- **WHAT YOU WILL DO**: Write out all of the entries that follow, word for word, but skip the pictures.

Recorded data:
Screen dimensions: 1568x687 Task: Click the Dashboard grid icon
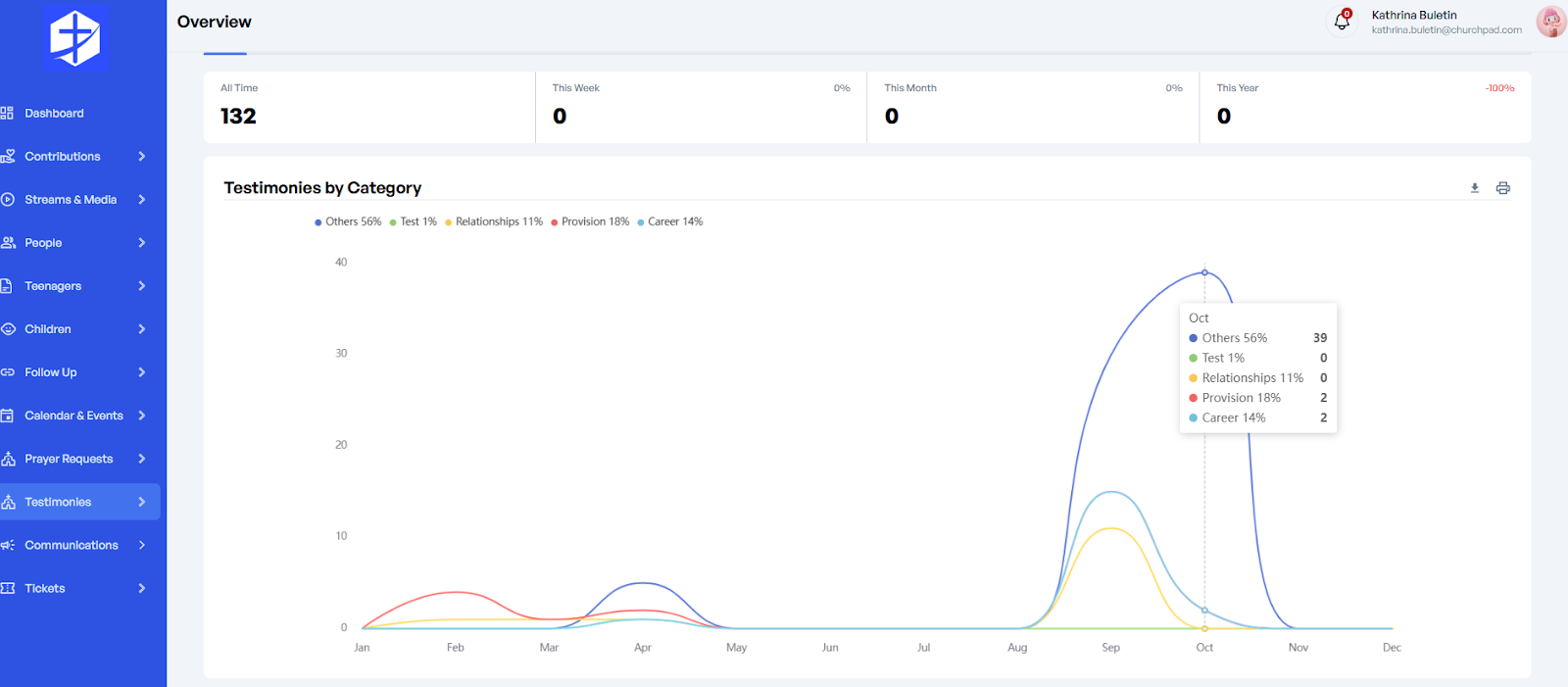[8, 114]
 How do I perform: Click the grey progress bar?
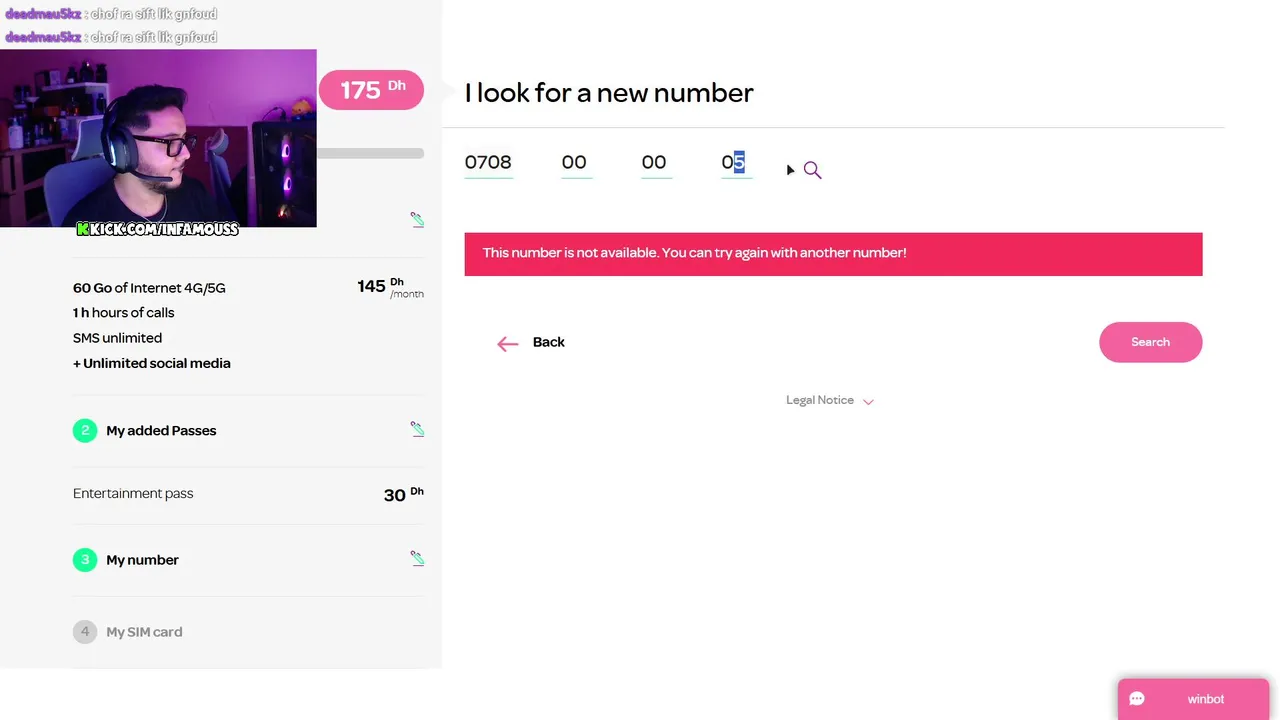[x=370, y=153]
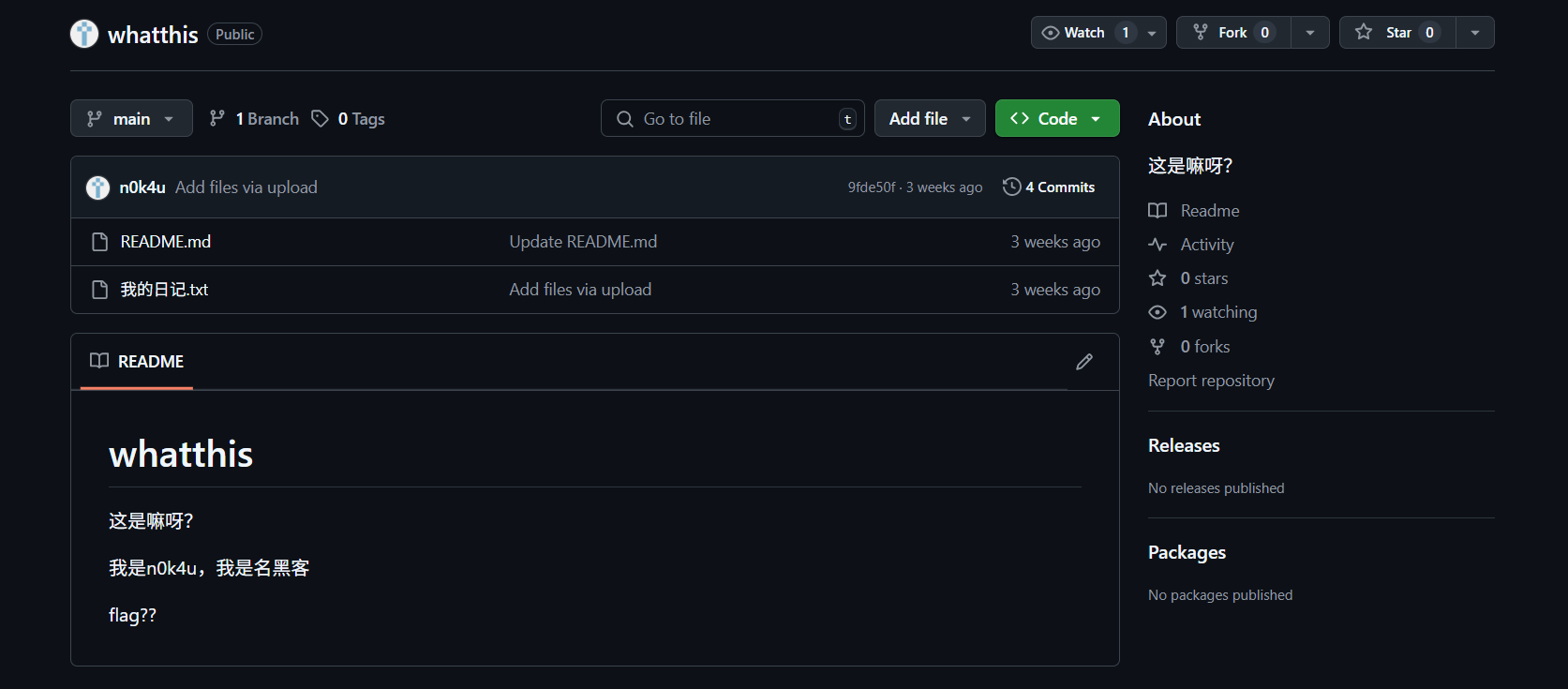Expand the green Code dropdown
Viewport: 1568px width, 689px height.
coord(1056,118)
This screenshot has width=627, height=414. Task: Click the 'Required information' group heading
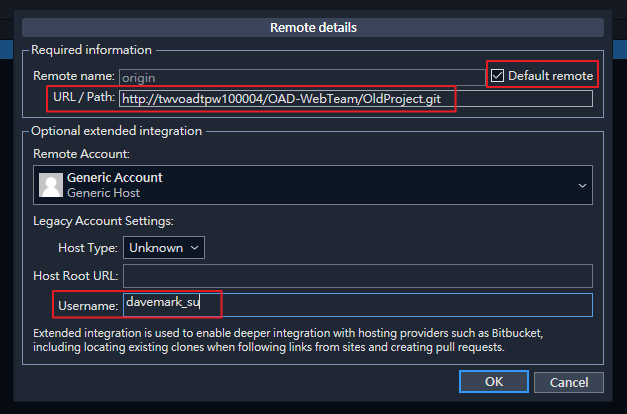coord(91,50)
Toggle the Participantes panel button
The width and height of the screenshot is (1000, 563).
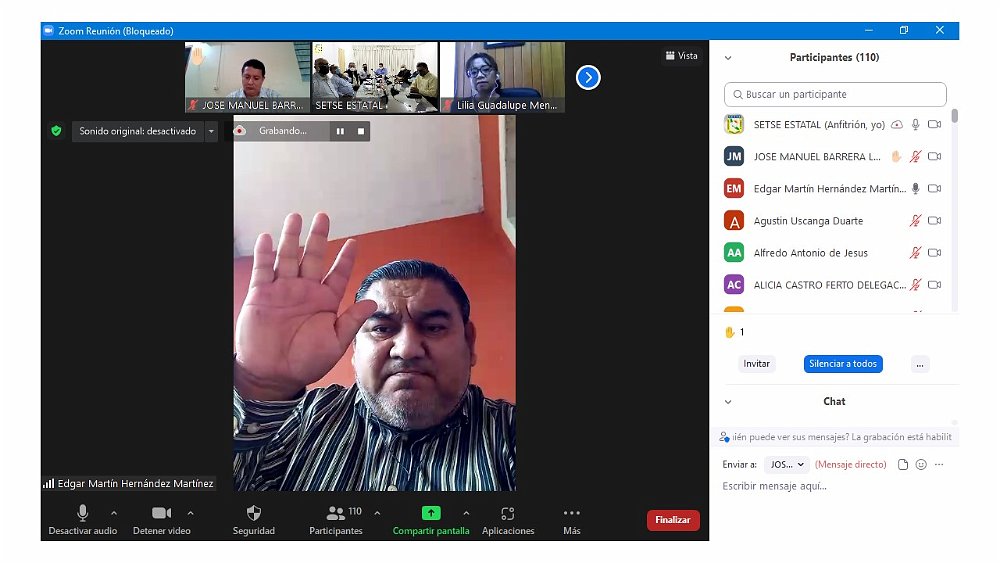(x=336, y=513)
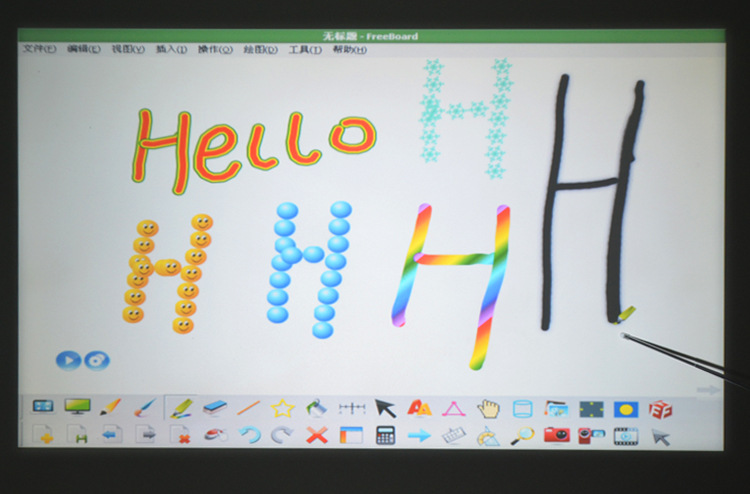
Task: Select the paint bucket fill tool
Action: coord(317,408)
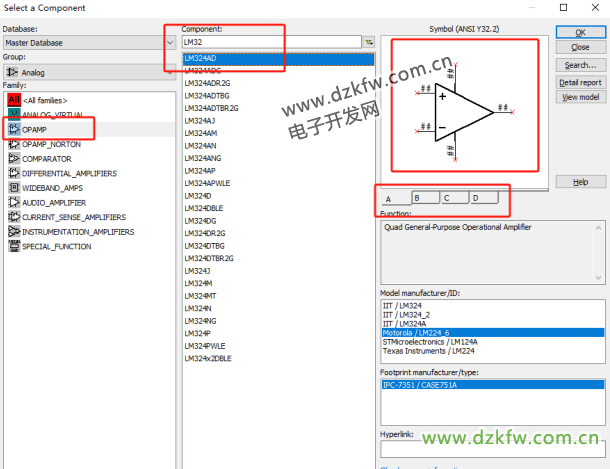
Task: Pick the COMPARATOR family icon
Action: [14, 158]
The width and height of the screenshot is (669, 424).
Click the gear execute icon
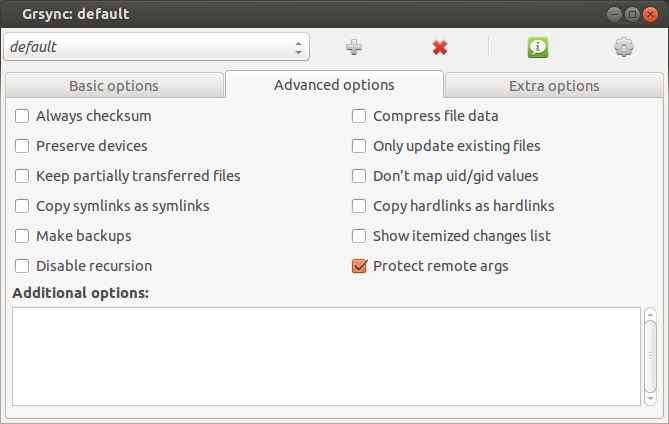(625, 47)
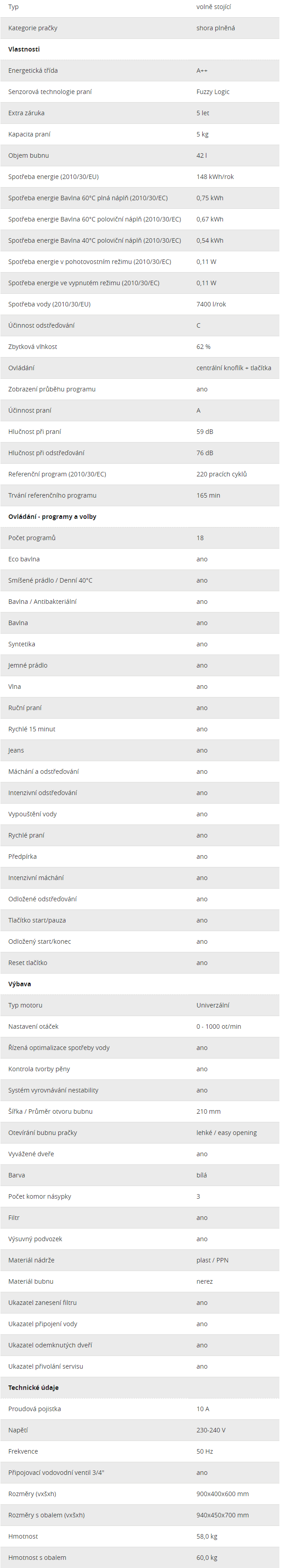Select the 900x400x600 mm dimensions value
The width and height of the screenshot is (283, 1568).
tap(222, 1494)
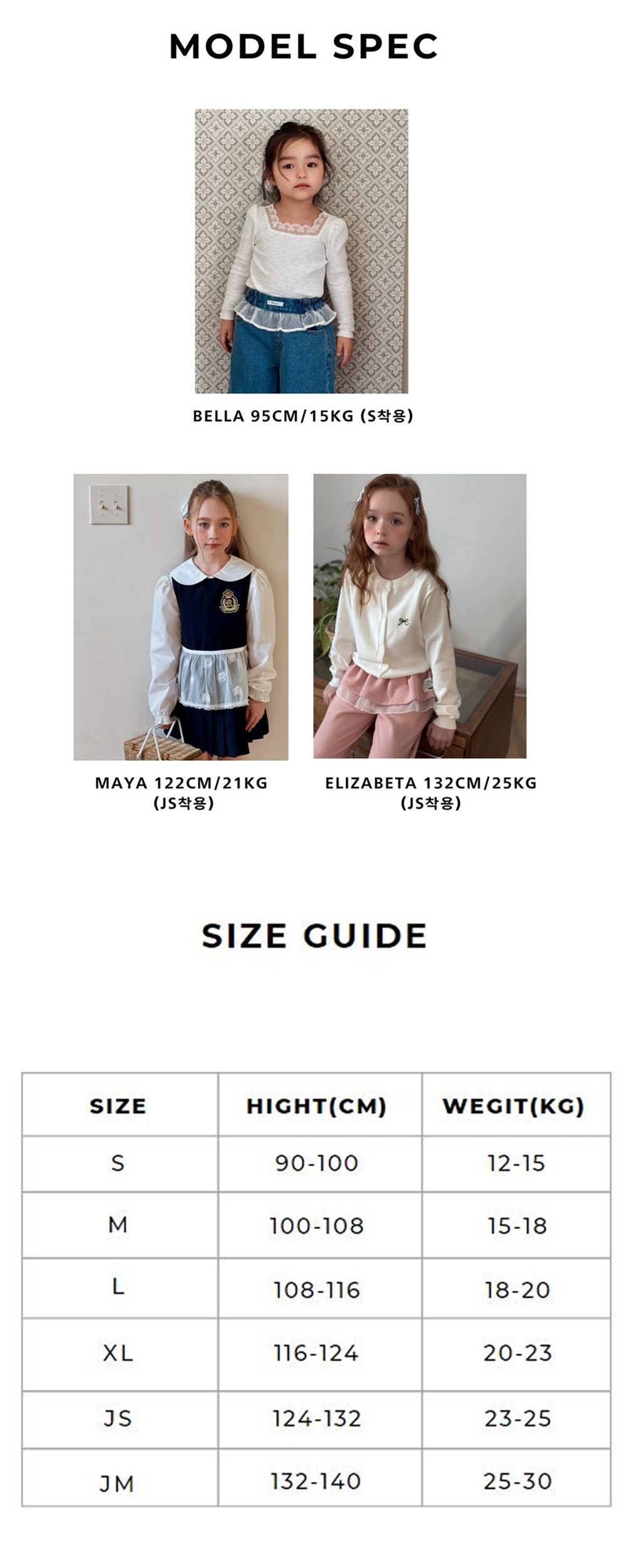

- **TASK ANSWER**:
Screen dimensions: 1568x687 Task: Click the Dashboard grid icon
[8, 114]
 How do I perform: Click the grey progress bar?
[x=370, y=153]
Expand the green Code dropdown
Viewport: 1568px width, 689px height.
coord(1056,118)
This screenshot has width=627, height=414. Task: Click the 'Required information' group heading
coord(91,50)
Toggle the Participantes panel button
The width and height of the screenshot is (1000, 563).
(x=336, y=513)
Task: Select the paint bucket fill tool
Action: coord(317,408)
Task: Pick the COMPARATOR family icon
Action: [14, 158]
The width and height of the screenshot is (669, 424).
Click the gear execute icon
(625, 47)
Select the 900x400x600 mm dimensions value
The width and height of the screenshot is (283, 1568).
tap(222, 1494)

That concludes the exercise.